Senior year is filled with stress, anguish, a multitude of “lasts,” and, for college-bound students, college admission decision letters. Nothing can quiet the anticipation of waiting for admission letters and the stress of ultimately committing to a university.
As if the college admission process was not difficult and daunting enough, a new challenge was revealed in March with the nationally reported news that numerous elite schools had been involved in an admission scandal of unprecedented size and scope within the United States.
Federal authorities announced that they had obtained evidence that dozens of parents had been paying thousands and in some cases even millions of dollars in order to get their kid(s) into elite schools.
According to the news reports, the leader of this scheme is said to be William “Rick” Singer, who helped students cheat on their entrance exams or make fake athletic profiles, ran the college prep business Edge College & Career Network and the charity Key Worldwide Foundation. He allegedly pitched his scheme to parents as the “side door” method to getting into colleges.
Singer ultimately pleaded guilty to charges of racketeering and money laundering. Now, over 50 people have been charged with alleged involvement in the scheme. It should be noted that, according to The New York Times, all of the defendants are out on bail.
After the news broke, multiple college students who claimed they were denied a fair chance in the admission process began suing the University of Southern California, Yale, and many other elite schools. Two students from Stanford, Erica Olson and Kalea Woods, were the initial plaintiffs in a class-action lawsuit in the U.S. District Court for the Northern District of California. Three new plaintiffs were later added to the case.
These students claim they weren’t given a fair chance to be accepted into the elite colleges to which they applied, alleging that other and possibly “less deserving” students had been admitted based on fake athletic profiles and inaccurate test scores.
A statement from Zimmerman Reed LLP, one of the legal firms representing the plaintiffs, read: “The students who filed the complaint didn’t receive what they paid for — to participate in an application process free of fraud. ... These schools represented that their admission process would be based on the applicants’ merits, considering their character and performance. Instead, the students allege that what they got was a process tainted by bribes and school officials who failed to assure an honest application process. ... They request that anyone who paid an application fee to any of the eight named universities but was denied admission gets their application fee returned.”
Also, a former California teacher named Jennifer Kay Toy filed a $500 billion civil lawsuit against 45 defendants who were involved in this college admissions scandal. She’s claimed that affluent parents who believed it was OK to cheat the admission system had robbed her own son of the chance to be admitted to colleges, despite his incredibly high (4.2) weighted GPA.

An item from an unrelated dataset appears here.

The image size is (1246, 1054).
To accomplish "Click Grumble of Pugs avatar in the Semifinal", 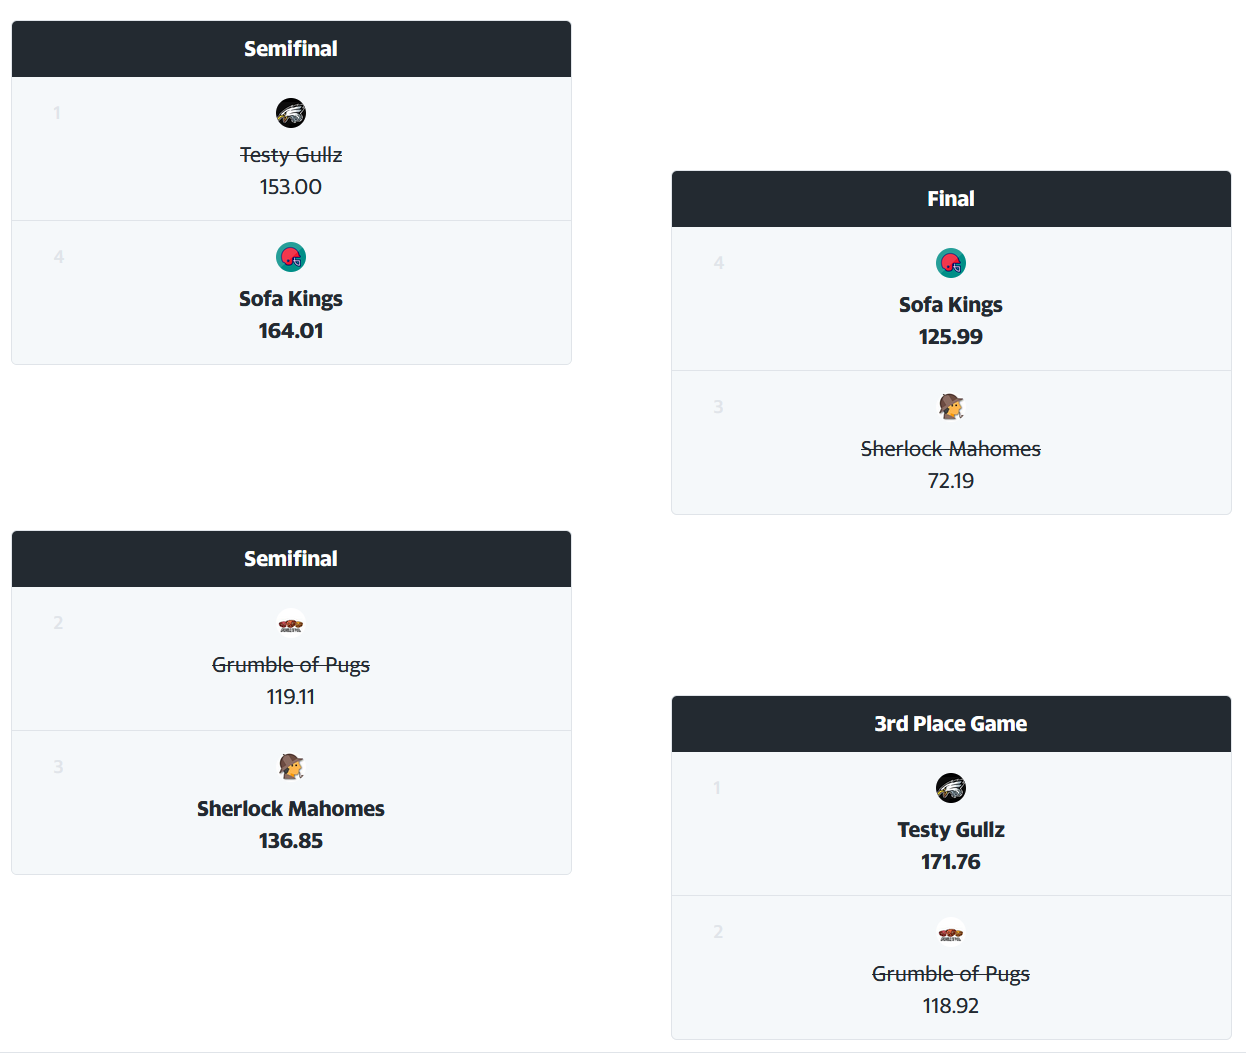I will (291, 623).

The significance of this scandal is that college admissions for any student at these schools is now tainted. It may also be deterring honest students from applying to elite schools. As students know, the college admission process is hard enough. However, this new angle complicates it even more: The colleges are sending the message that admissions can tilt in favor of the privileged.
Those who bribe and cheat to get their kids into colleges and universities are committing a crime against our entire society because they are using their abundant wealth to weaken the integrity of our institutions and are actively participating in weakening the ideals of American education.
This isn’t just cheating people out of admissions at an elite school; it is cheating them out of future career choices and cheapening their hard work.
Young adults going into college are in their prime — and they’re being robbed of the opportunities to achieve their life goals. This affects more than just where they go to school. For many, it will have lifetime repercussions.
Should there be a consequence for the students, even the ones who claim they did not know what their parents were doing? Should the diplomas of students who were wrongly admitted be revoked? Do they deserve their degree if they were able to academically compete at the university once “admitted”? Should the students be required to note on their resume the scandal surrounding their education?
This new scandal has raised many questions on how to set a standard for this sort of incident and how to administer justice to those who have been cheated out of a fair chance at admission.